[Collected data entries]
------

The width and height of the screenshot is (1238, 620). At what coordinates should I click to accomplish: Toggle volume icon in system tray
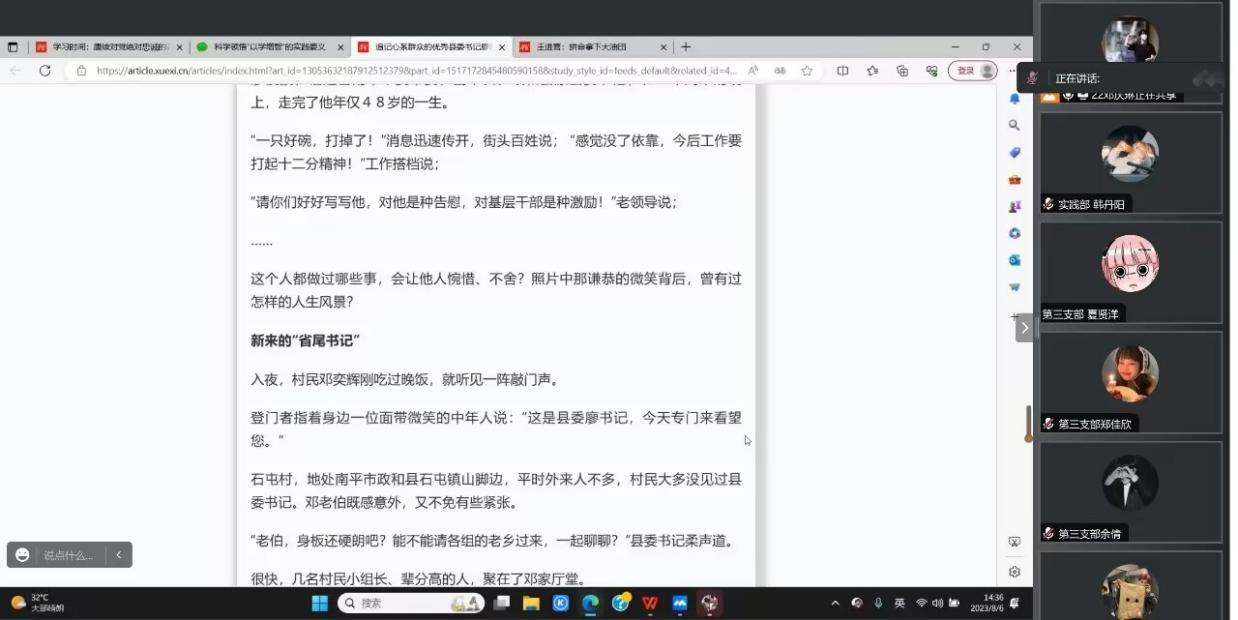(x=937, y=603)
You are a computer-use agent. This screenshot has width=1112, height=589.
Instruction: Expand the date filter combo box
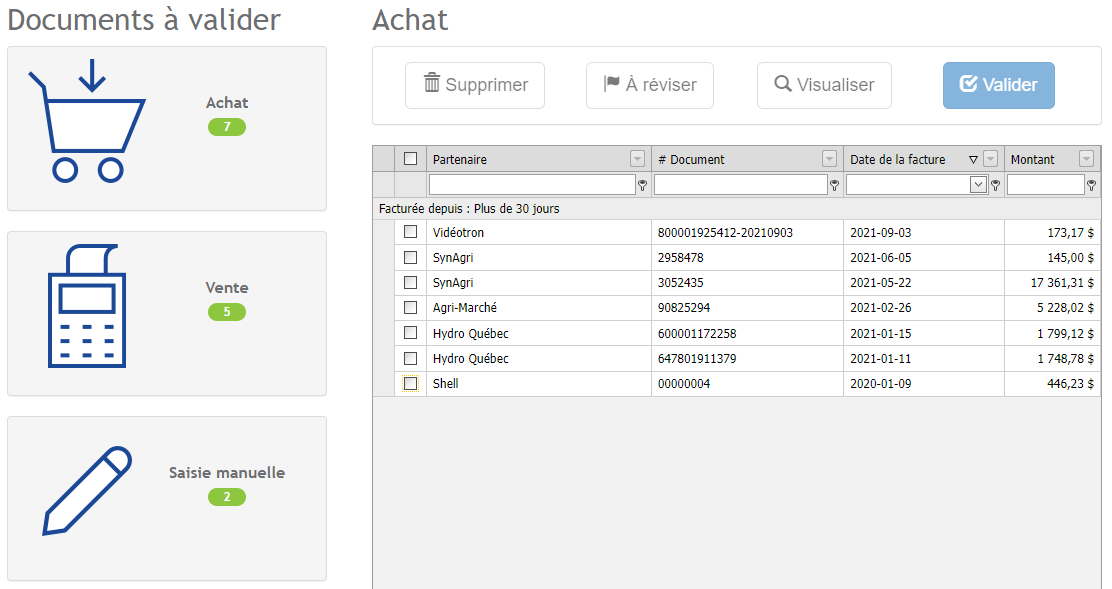(x=978, y=185)
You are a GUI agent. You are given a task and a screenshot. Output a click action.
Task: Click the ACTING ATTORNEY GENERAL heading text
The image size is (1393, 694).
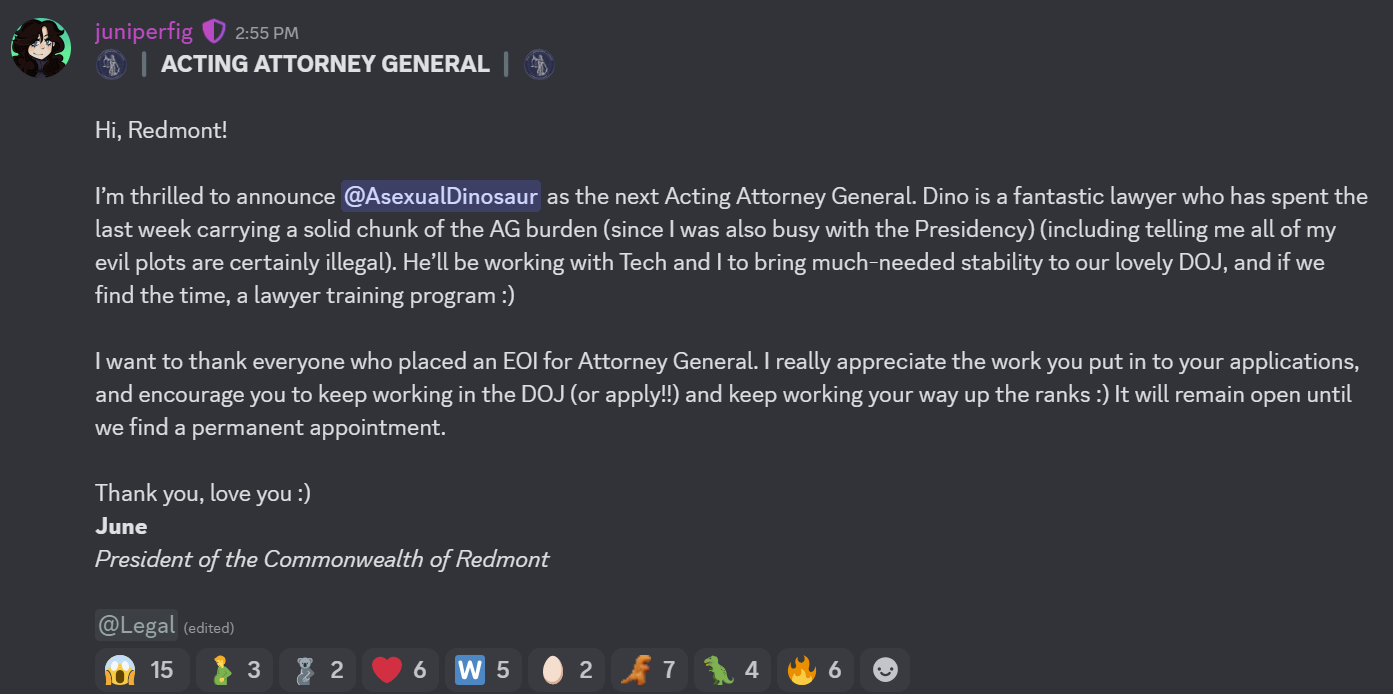coord(325,65)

------

◆ What to work on
Every line in the data above needs to be given again exactly, pictures aside.

◆ Response to this exercise
The width and height of the screenshot is (1238, 620). At what coordinates should I click to accomplish: Toggle volume icon in system tray
(x=937, y=603)
You are a computer-use agent. This screenshot has width=1112, height=589.
Instruction: Expand the date filter combo box
(x=978, y=185)
You are a GUI agent. You are given a task and a screenshot. Output a click action.
Task: Click the ACTING ATTORNEY GENERAL heading text
The image size is (1393, 694).
coord(325,65)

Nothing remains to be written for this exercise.